■ What this task involves: Restate exactly the lines of the entries below, beginning with the first and ending with the line that holds "The image size is (1447, 840).". Pictures are not copied.

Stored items
━━━━

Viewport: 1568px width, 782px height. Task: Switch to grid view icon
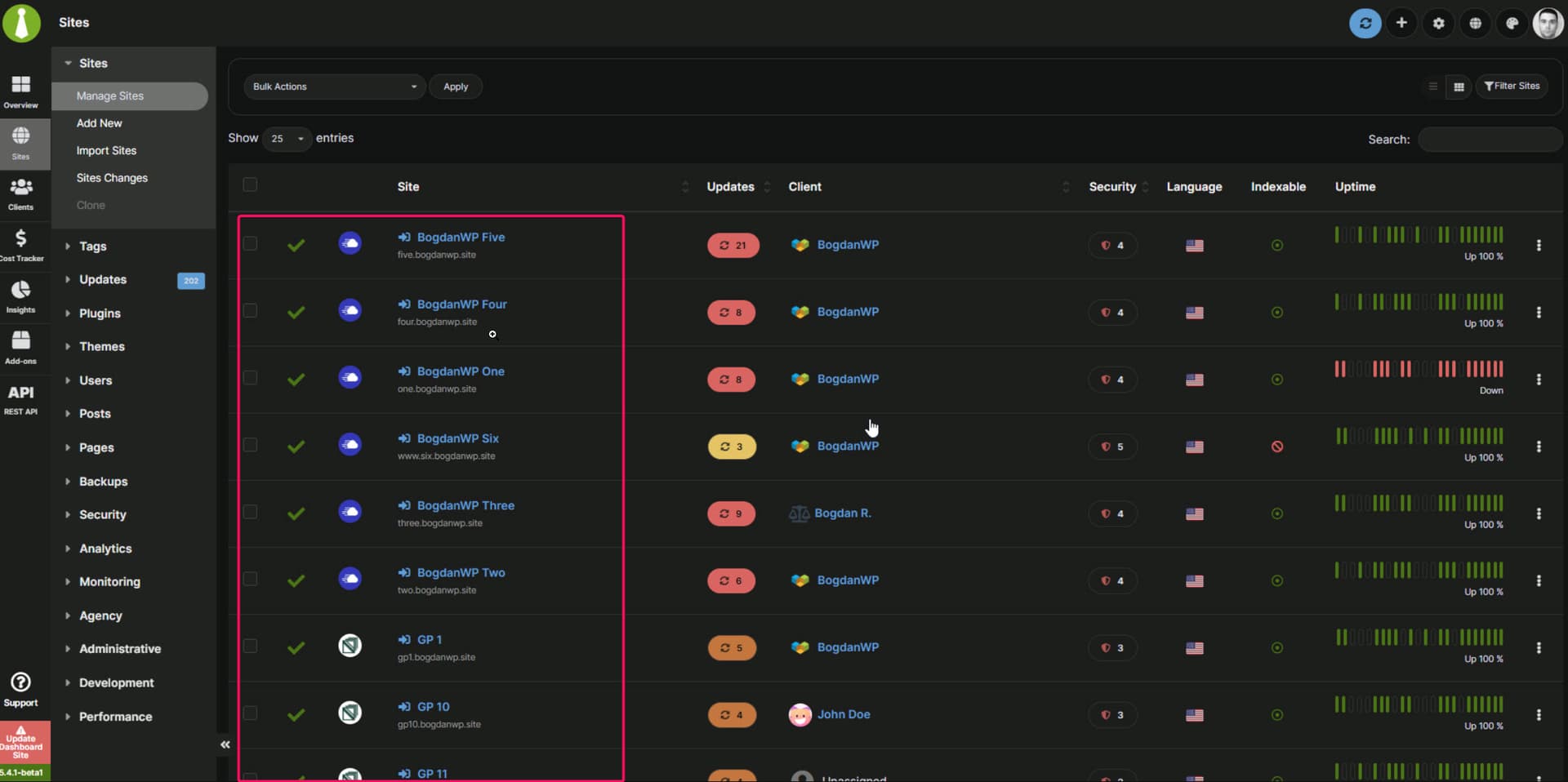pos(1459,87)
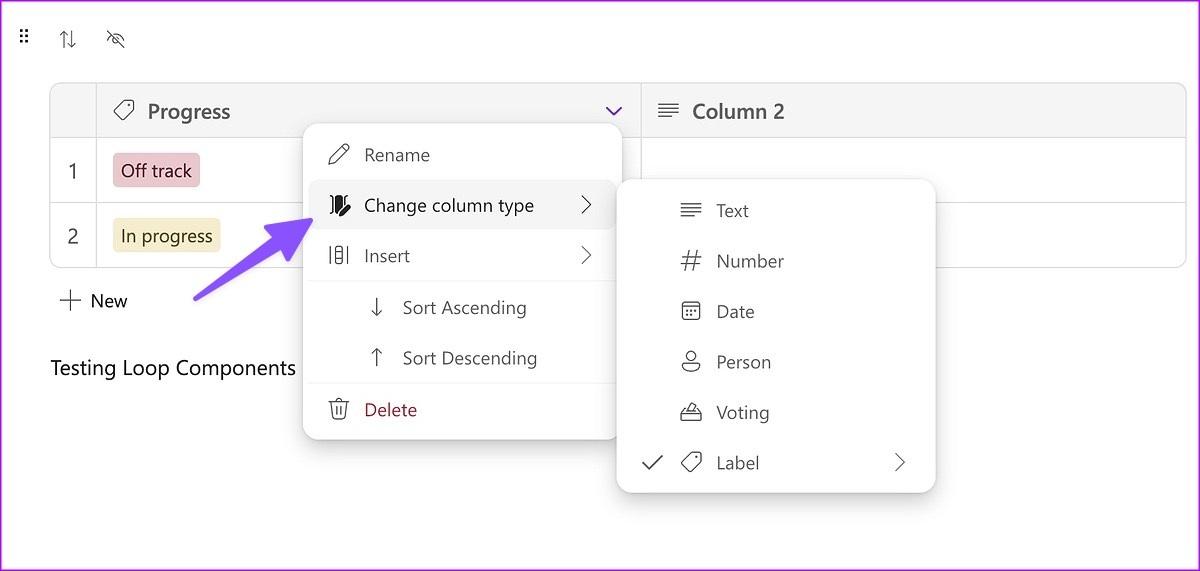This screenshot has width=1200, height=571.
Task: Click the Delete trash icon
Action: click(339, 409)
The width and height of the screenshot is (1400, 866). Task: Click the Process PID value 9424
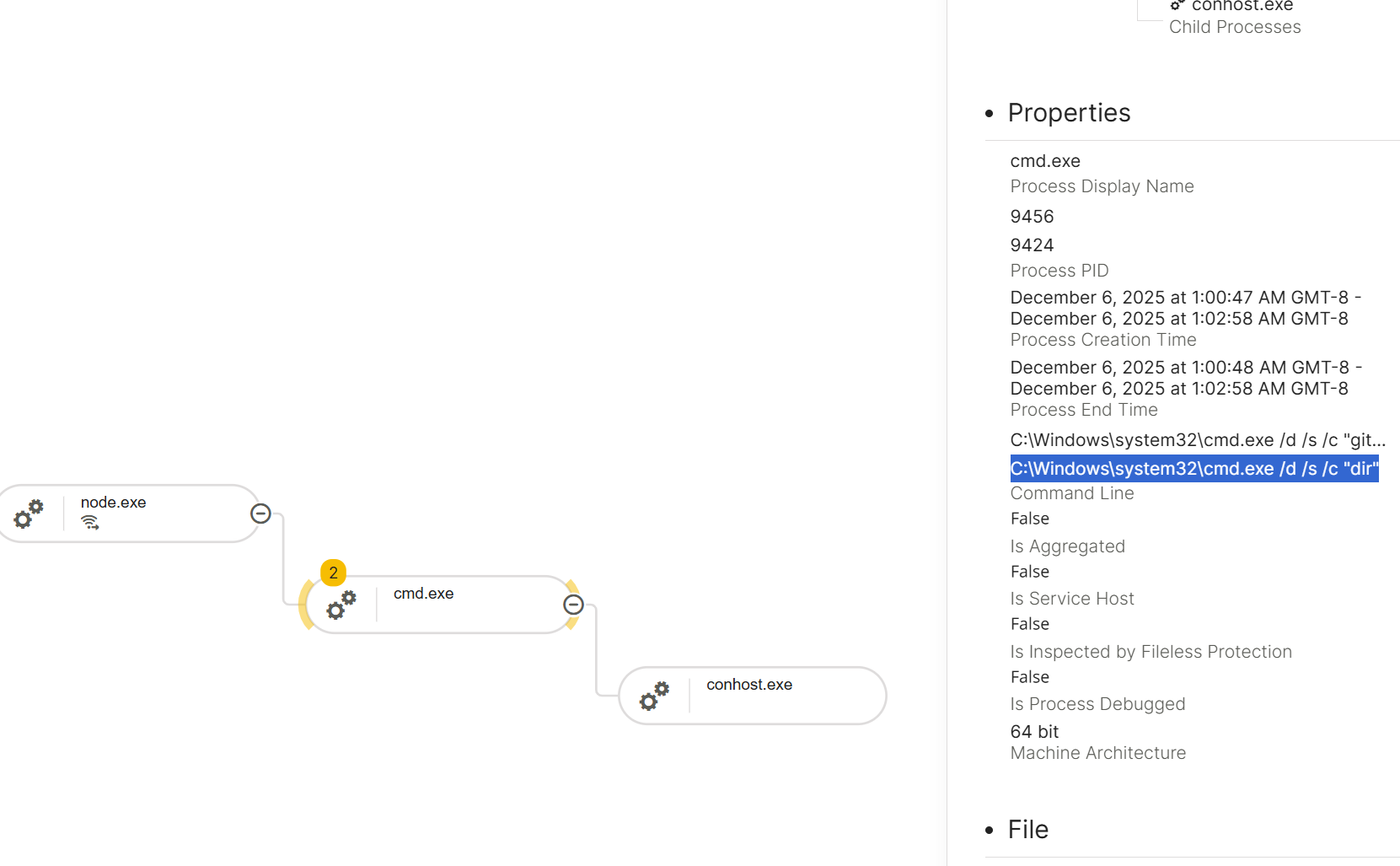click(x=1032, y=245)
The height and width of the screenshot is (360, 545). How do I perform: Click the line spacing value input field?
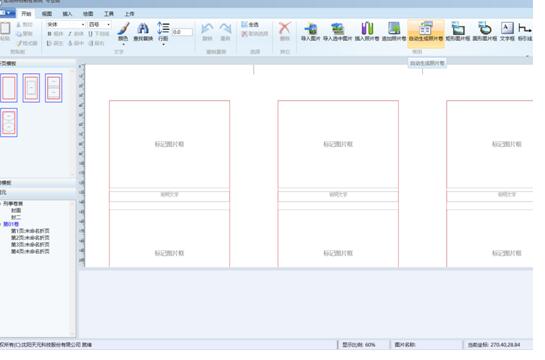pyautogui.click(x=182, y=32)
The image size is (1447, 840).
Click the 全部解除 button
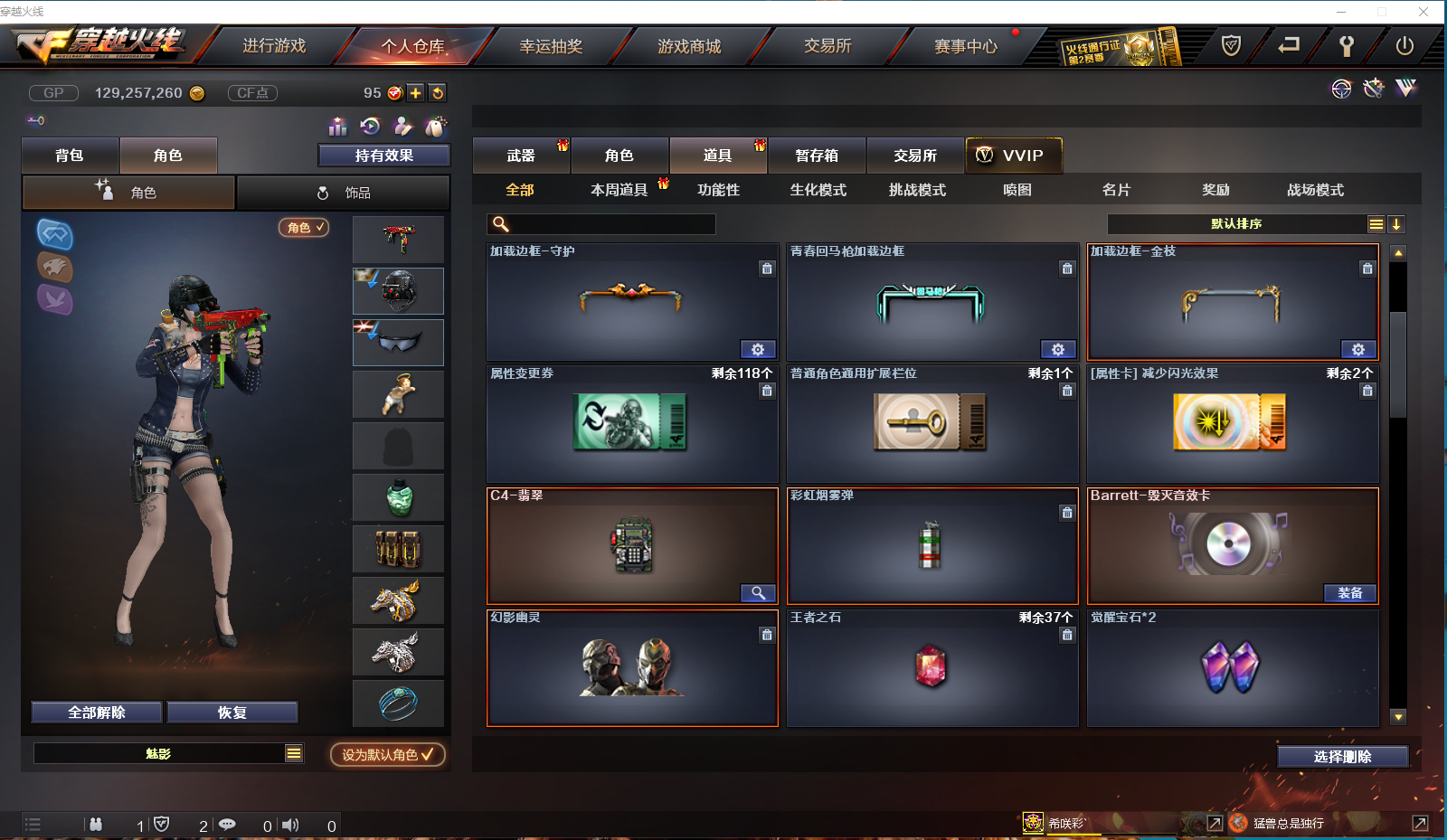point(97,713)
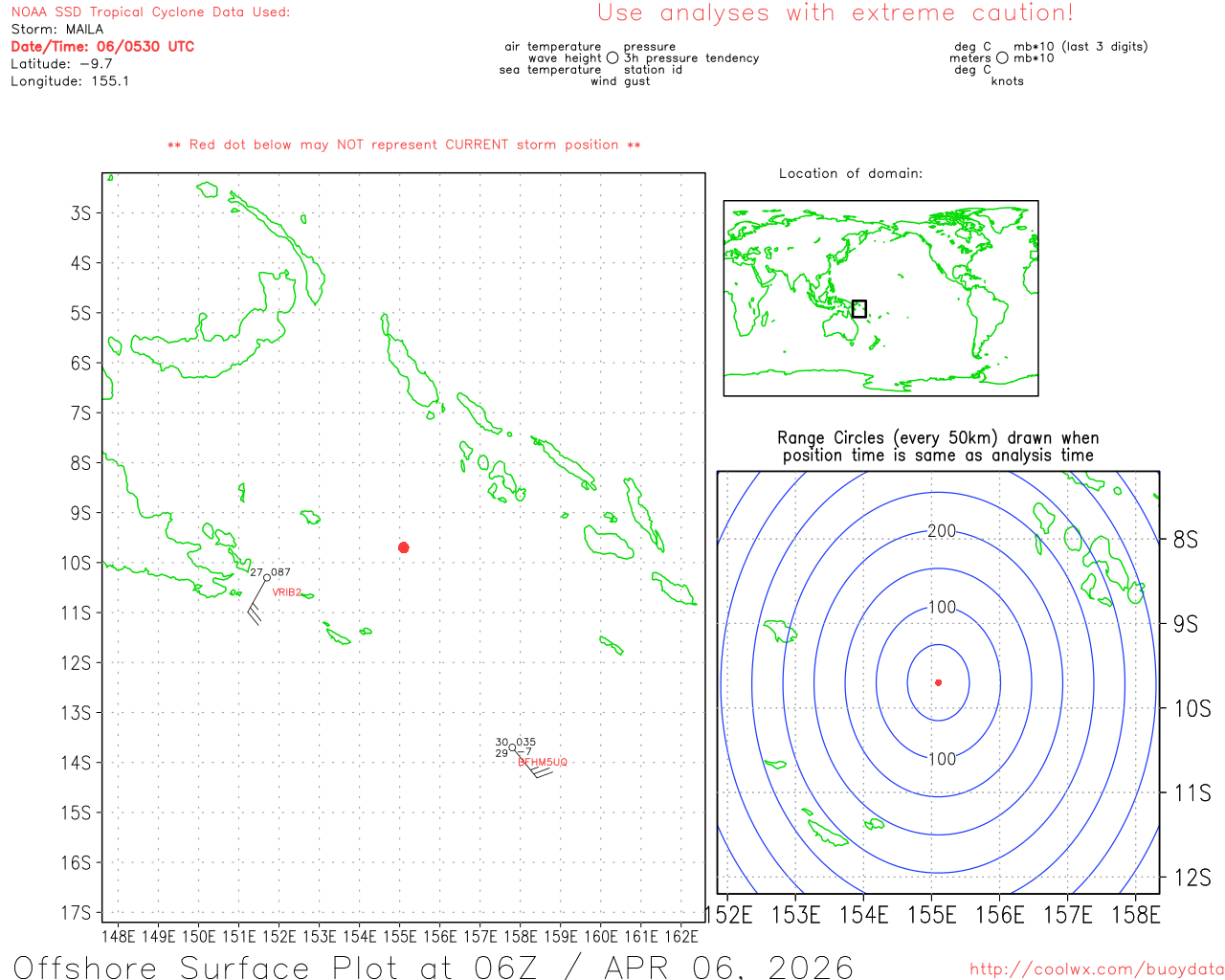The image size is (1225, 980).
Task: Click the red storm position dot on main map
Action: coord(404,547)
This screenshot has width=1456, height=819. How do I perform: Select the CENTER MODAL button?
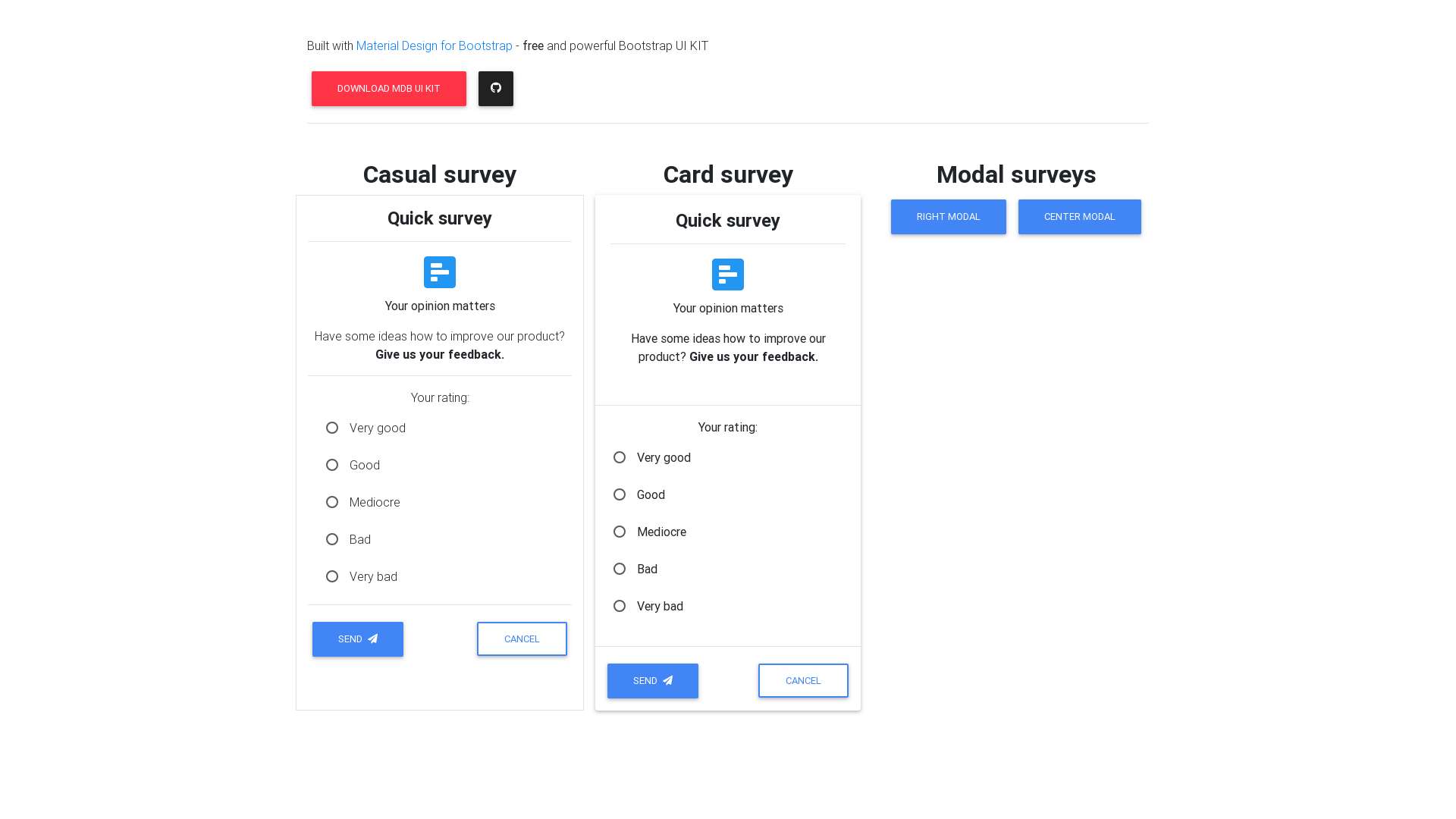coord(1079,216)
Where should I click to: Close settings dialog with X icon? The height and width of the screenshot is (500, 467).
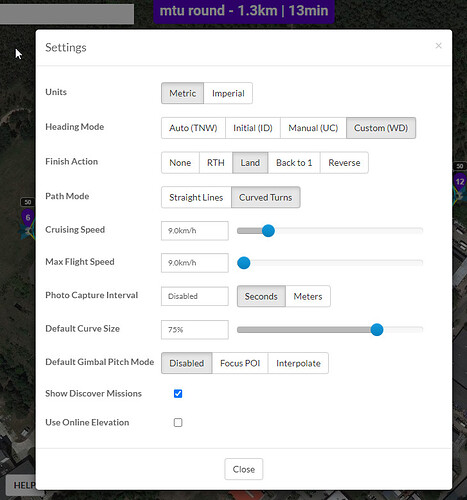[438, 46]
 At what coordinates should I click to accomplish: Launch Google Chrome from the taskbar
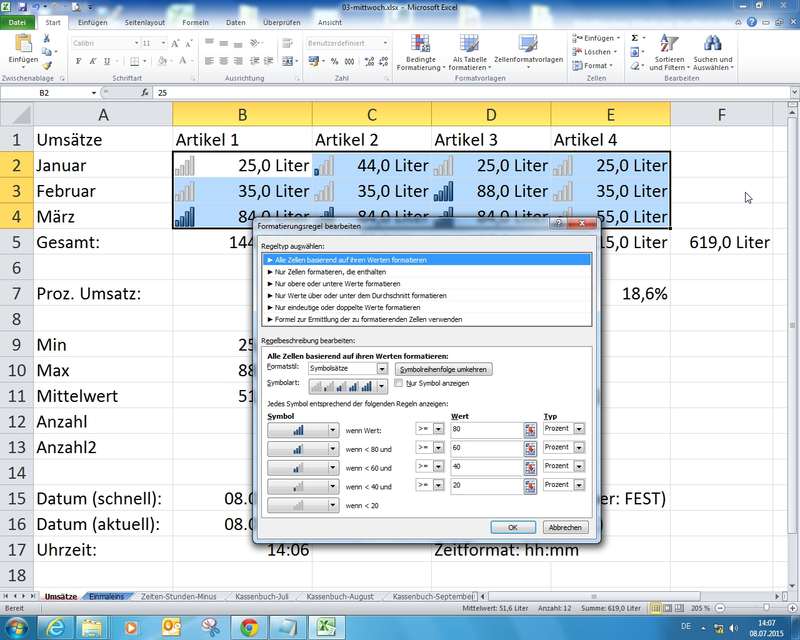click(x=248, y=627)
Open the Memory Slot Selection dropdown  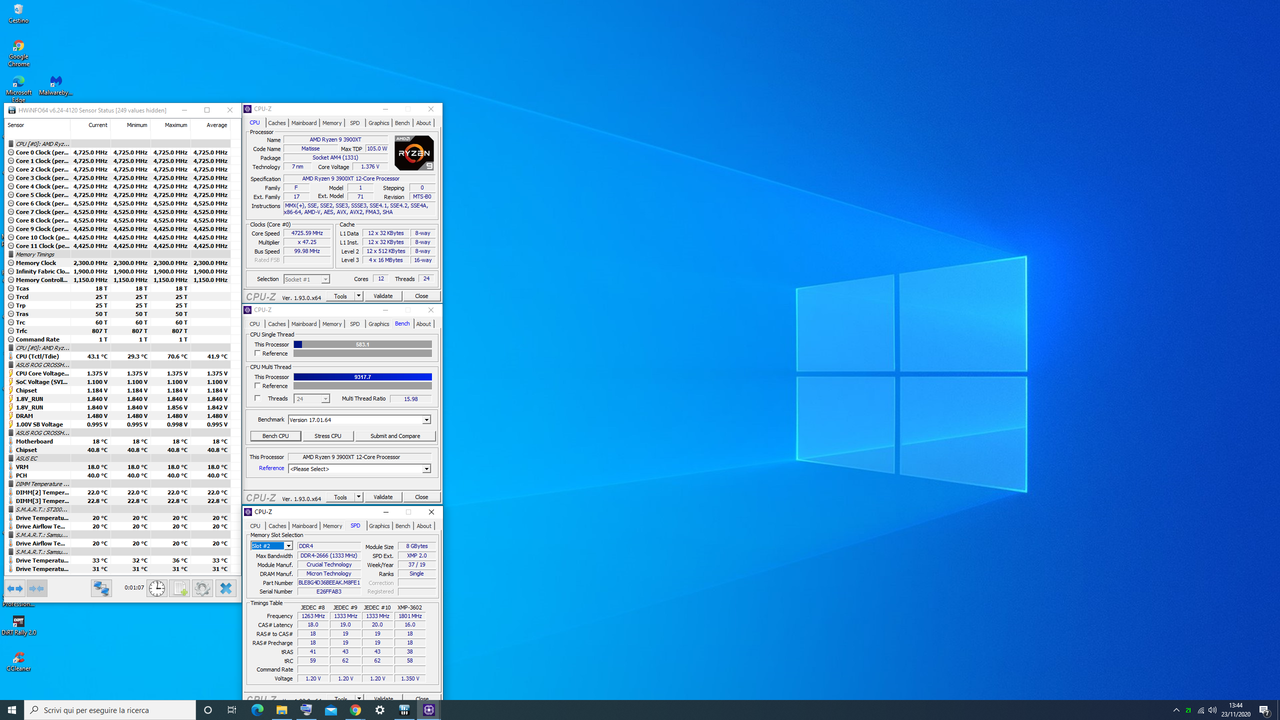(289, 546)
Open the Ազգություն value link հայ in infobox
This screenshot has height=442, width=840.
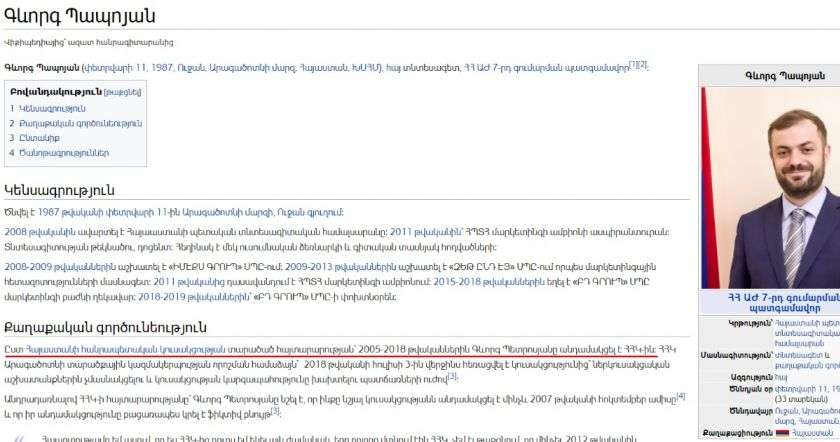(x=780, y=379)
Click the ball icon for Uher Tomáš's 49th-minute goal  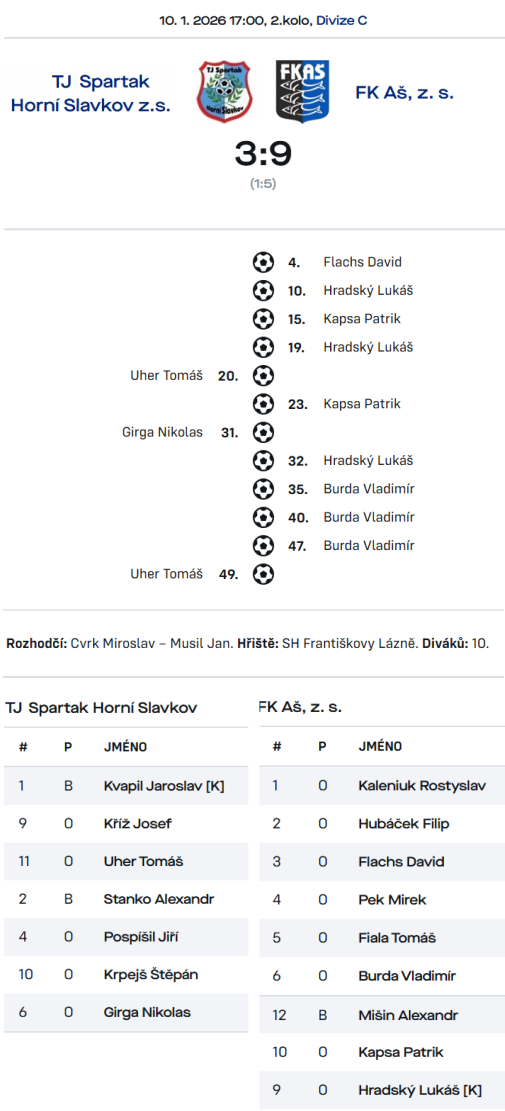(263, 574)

━━━━

■ Result below:
Viewport: 1568px width, 782px height. Task: Switch to grid view icon
pos(1459,87)
This screenshot has width=1200, height=571.
Task: Click the Delete trash icon
Action: click(339, 409)
The width and height of the screenshot is (1400, 866). Task: Click the Process PID value 9424
click(x=1032, y=245)
The height and width of the screenshot is (360, 545). How do I perform: Click the line spacing value input field?
pyautogui.click(x=182, y=32)
The image size is (1447, 840).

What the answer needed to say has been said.